== Directions ==
Pick up the email thread below about the libbaremetal patch right after its last line and keep writing it.

== Text section ==
** Begin **

On 8/14/20 7:20 PM, Jan Kiszka wrote:
> On 14.08.20 19:06, Ralf Ramsauer wrote:
>>
>>
>> On 8/14/20 5:47 PM, Jan Kiszka wrote:
>>> On 14.08.20 17:06, Ralf Ramsauer wrote:
>>>> (+Cc Wolfgang, we recently had discussion on the boot process of
>>>> Jailhouse)
>>>>
>>>> On 8/14/20 11:43 AM, Jan Kiszka wrote:
>>>>> On 14.08.20 11:08, Peng Fan wrote:
>>>>>>> Subject: Re: [PATCH 06/10] Add libbaremetal
>>>>>>>
>>>>>>> On 07.08.20 05:06, peng....@nxp.com wrote:
>>>>>>>> From: Peng Fan <peng....@nxp.com>
>>>>>>>>
>>>>>>>> Add libbaremetal for sharing code between inmates and jailhouse
>>>>>>>> baremetal loader.

** End **

== Provided data ==
** Begin **

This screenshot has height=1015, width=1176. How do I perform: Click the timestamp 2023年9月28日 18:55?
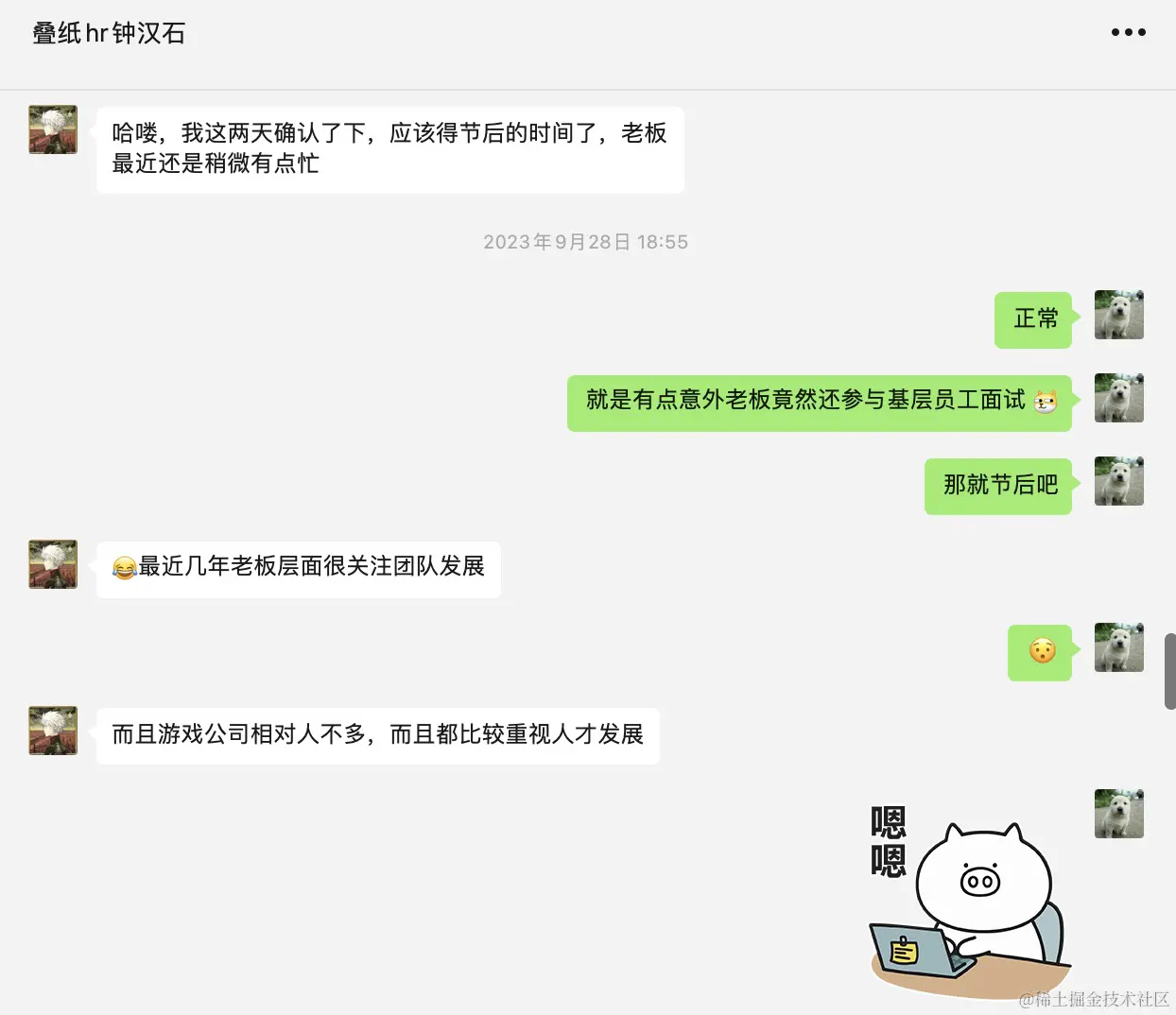(x=586, y=242)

** End **

== Written answer ==
>>>>>>>>
>>>>>>>> The Makefile code is copied from inmates, currently only
>>>>>>>> string.c is
>>>>>>>> moved from inmates to libbaremetal. In future, we might need to
>>>>>>>> share
>>>>>>>> uart/mmu and etc.
>>>>>>>
>>>>>>> Might quickly become confusing to have two libs. What prevents
>>>>>>> renaming
>>>>>>> inmates/lib completely into libbaremetal? Sure, there are some
>>>>>>> jailhouse
>>>>>>> specifics in inmates/lib, but those could likely be put in some
>>>>>>> corner.
>>>>>>
>>>>>> How about rename inmates to baremetal?
>>>>>> And add bootloader stuff under baremetal?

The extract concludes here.